My girlfriend works for a nonprofit and has both received an email and had a discussion with the director of the organization in which it was "strongly suggested" that all employees donate cash money to the nonprofit before the end of the calendar year. Is it ethical, or even legal, for them to put the employees on the spot like that, especially when I know she spends money out of pocket on certain things and does not submit any of this on financial or expense reports?
It is certainly not illegal for a charity to make a general appeal for its employees to contribute to the organization and many charities do it. The ethical, and perhaps legal, issue arises if the suggestion is so strong that it amounts to coercion. In my view, it is not ethical for an employer to pressure vulnerable subordinate employees to give more than they are comfortable giving. The visceral reaction of several people with whom I have discussed the question is negative, even to the point of anger. From the organization’s point of view, without regard to the ethical issue, if the suggestion is heavy handed, it will likely make the workplace less congenial and probably less productive. These could be very costly contributions.

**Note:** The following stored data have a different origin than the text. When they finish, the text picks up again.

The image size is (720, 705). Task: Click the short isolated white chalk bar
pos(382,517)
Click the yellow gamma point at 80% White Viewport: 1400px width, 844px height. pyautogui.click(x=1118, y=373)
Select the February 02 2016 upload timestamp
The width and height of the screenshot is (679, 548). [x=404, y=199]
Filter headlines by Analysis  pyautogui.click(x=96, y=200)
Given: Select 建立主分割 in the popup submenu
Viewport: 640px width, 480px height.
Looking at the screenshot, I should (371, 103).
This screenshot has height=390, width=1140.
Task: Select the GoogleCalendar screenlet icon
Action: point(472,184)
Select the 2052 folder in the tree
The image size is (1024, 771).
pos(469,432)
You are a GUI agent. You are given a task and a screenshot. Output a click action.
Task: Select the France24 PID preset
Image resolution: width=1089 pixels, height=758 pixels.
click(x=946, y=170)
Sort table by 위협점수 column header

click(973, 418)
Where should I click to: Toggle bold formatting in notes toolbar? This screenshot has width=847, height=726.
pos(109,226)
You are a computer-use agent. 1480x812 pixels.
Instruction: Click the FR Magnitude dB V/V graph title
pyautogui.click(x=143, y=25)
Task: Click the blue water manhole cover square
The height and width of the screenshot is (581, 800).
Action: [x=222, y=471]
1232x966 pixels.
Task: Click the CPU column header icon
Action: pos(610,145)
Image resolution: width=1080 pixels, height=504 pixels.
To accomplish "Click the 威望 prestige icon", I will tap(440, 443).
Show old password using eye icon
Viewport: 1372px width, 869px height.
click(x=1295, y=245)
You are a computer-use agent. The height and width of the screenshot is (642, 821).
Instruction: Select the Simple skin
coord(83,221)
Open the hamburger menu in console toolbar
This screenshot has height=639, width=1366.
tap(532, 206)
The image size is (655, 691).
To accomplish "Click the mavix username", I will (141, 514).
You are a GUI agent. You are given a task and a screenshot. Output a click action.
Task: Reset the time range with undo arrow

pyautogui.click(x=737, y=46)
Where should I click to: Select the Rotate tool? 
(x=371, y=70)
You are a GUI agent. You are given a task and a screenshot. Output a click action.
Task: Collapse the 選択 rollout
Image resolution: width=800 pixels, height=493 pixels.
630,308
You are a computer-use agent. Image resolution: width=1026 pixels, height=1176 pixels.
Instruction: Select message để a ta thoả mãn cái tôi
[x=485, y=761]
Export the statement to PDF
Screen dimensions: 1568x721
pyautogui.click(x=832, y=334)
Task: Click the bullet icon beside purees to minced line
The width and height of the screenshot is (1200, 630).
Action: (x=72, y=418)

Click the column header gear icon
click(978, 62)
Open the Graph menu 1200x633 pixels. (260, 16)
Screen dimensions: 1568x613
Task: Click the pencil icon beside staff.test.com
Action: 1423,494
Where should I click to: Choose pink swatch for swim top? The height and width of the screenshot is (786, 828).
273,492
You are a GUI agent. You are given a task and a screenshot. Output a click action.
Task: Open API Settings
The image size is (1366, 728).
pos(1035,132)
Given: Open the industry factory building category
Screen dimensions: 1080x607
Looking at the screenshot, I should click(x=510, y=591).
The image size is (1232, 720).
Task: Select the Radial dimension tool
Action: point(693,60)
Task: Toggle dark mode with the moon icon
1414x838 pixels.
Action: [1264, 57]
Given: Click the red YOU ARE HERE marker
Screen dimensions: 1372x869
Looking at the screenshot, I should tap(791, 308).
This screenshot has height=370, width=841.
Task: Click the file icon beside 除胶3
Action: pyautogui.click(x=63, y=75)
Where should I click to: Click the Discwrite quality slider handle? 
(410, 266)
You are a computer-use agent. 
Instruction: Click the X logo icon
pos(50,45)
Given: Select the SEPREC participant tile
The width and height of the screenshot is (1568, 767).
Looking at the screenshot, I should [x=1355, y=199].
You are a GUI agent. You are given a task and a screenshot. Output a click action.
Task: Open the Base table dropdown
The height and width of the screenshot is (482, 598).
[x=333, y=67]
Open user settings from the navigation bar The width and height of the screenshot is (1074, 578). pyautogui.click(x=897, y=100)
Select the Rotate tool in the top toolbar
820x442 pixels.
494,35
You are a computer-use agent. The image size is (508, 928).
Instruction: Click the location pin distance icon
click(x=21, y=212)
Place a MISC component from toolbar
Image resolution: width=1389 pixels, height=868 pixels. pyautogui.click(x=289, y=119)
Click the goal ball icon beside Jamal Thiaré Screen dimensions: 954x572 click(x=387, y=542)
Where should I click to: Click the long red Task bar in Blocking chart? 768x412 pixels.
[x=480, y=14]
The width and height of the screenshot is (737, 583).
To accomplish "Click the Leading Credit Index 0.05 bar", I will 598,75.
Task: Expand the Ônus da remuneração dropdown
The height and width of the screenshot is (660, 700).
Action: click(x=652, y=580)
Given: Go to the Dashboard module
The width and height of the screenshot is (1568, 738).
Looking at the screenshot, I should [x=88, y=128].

The pressure could be a legal issue if your girlfriend has an employment contract and this demand is tantamount to a reduction in her stated salary (although the amount is not likely to be enough to start a lawsuit). If she is an at-will employee, she probably has no legal claim if there is retaliation for her refusal to contribute.
If your girlfriend likes her job, she may not want to take this issue on directly and may be able to talk with the director about the contributions she makes during the year that don’t show up on the organization’s income statement. If that doesn’t work, she might put in for reimbursement first and then make the contribution. If she still wants to make a point of it, she will contribute less than the reimbursement.